Lisandra Gómez Guerra

Todavía a Yaliusca le palpitan de forma unísona la indignación y el dolor. Una premura —de esas que están a la orden del día— la obligó en el mercado informal a desembolsar 2 500 pesos por el pago de los sellos de timbre para obtener su nuevo carné de identidad. Un monto desorbitante cuando lo establecido es 25 pesos.

«Están todos en la calle. Fui a las oficinas de correo y nada encontré. No es solo por el dinero que me siento así, sino porque me pregunto: ¿cómo es posible que también la reventa de ese producto sea un negocio en este país?».

¡Y lo es! Frente a todos los ojos, y nadie, o casi nadie, le pone coto al tráfico comercial de moda tras el aumento desmedido de trámites que exigen sellos de timbre.

Sus expendedores poco se ocultan. Navegan en grupos de redes sociales, murmuran en los alrededores de las sedes de las oficinas de correo, carné de identidad, registro civil, Oficina Nacional de Administración Tributaria (Onat) e, incluso, posicionan el producto entre tomas de corriente y cepillos en las mesas o catres que pululan por las esquinas de la urbe del Yayabo.

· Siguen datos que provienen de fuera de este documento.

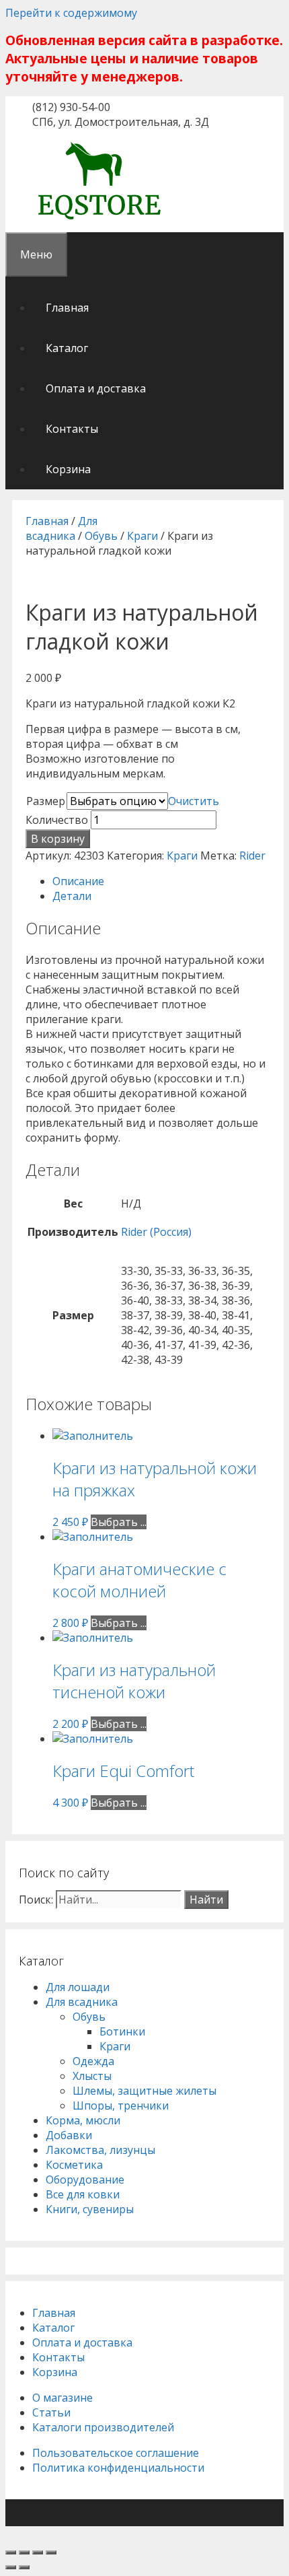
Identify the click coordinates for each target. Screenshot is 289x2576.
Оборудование (85, 2179)
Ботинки (122, 2031)
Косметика (74, 2164)
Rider (252, 855)
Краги (142, 535)
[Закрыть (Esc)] (10, 2552)
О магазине (62, 2397)
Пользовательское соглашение (115, 2452)
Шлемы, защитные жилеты (144, 2090)
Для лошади (78, 1987)
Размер (45, 801)
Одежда (93, 2061)
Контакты (72, 428)
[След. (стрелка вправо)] (24, 2567)
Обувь (101, 535)
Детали (71, 896)
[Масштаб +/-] (51, 2552)
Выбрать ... (119, 1522)
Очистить (193, 801)
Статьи (51, 2412)
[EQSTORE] (99, 221)
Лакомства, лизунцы (100, 2150)
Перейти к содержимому (71, 12)
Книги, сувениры (90, 2209)
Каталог (67, 348)
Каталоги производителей (103, 2427)
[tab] (161, 881)
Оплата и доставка (96, 388)
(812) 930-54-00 (71, 107)
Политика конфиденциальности (118, 2467)
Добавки (69, 2135)
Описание (78, 881)
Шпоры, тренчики (121, 2105)
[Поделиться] (24, 2552)
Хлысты (92, 2075)
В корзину (58, 838)
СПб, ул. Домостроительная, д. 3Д (120, 121)
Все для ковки (83, 2194)
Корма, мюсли (83, 2120)
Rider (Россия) (156, 1231)
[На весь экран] (37, 2552)
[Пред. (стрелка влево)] (10, 2567)
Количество (57, 819)
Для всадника (61, 528)
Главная (67, 307)
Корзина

Como red comercial que sabe que tiene poca o nula competencia por la escasez o venta estatal por gotero, sus precios responden a la demanda, de acuerdo con las denominaciones del sello. Por ejemplo, los de diez pesos andan por mil pesos y los de 500 han llegado a 5 000. No se precisa ser un erudito en matemáticas para reconocer que resulta un negocio redondo.

Según el periódico Escambray, de Sancti Spíritus, a la Empresa Provincial de Correos de Cuba —responsable de la comercialización de los sellos, pero pertenecen a la Onat— no ha llegado ninguna queja que relacione a sus trabajadores con esta acción, que engorda a no pocos bolsillos.

Además, hizo público que en estos momentos no existe disponibilidad de ninguna denominación de sellos, salvo un pequeño monto de los de cinco pesos. Por lo tanto, cuando se expenden se hace solo cinco unidades por persona.

Entonces, surgen las clásicas preguntas: ¿de dónde salen los que en el mercado informal circulan con otras denominaciones? ¿Quiénes son los responsables?

Y mientras el silencio responde, ninguna regulación le pone freno a la reventa. En todo caso la aviva, porque en las colas se ven muchas veces los mismos rostros, y otros, los más audaces, viajan kilómetros en busca del demandante producto.

Tampoco ha logrado poner coto a ese fenómeno la puesta en vigor de la Resolución 685/2022 del Ministerio de Justicia (Minjus), publicada por la Gaceta Oficial, lo cual legaliza «el pago físico o digital del valor del impuesto sobre documentos públicos para la prestación de servicios notariales y registrales en las notarías, registros de la propiedad, registros mercantiles y en los bufetes especializados atendidos por el Minjus».

Esta última medida —como sucede con el resto de las opciones del comercio electrónico en Cuba— ha encontrado varios escollos, pues no todas las personas tienen acceso a las plataformas digitales, e incluso ya en ellas resulta complejo lograr resultados satisfactorios, por errores constantes cuando se accede a Transfermóvil o se intenta hacer pagos mediante esa aplicación.

Además, es válido solo para documentos a utilizar dentro del país: hasta este momento, solo en La Habana los sellos digitales sirven para aquellos que se presentan en embajadas y la obtención o prórroga de pasaportes.

Como en Sancti Spíritus, este fenómeno resulta común en el resto de la nación, según publicaciones en redes sociales, y  la tendencia de los próximos días indica que la demanda de utilizar sellos de timbre no decrecerá. Basta, por ejemplo, saber que en la oficina del Carné de identidad de esta provincia hay una lista hasta el mes de abril para solicitar documentos legales, y similar sucede en el Registro Civil, donde dormir en la acera para acceder a un turno para ser atendido es la palabra de orden.

Mas, nada justifica que siga permitiéndose que ese producto compita con uno de primera necesidad y mucho menos que se coticen como si fueran de oro.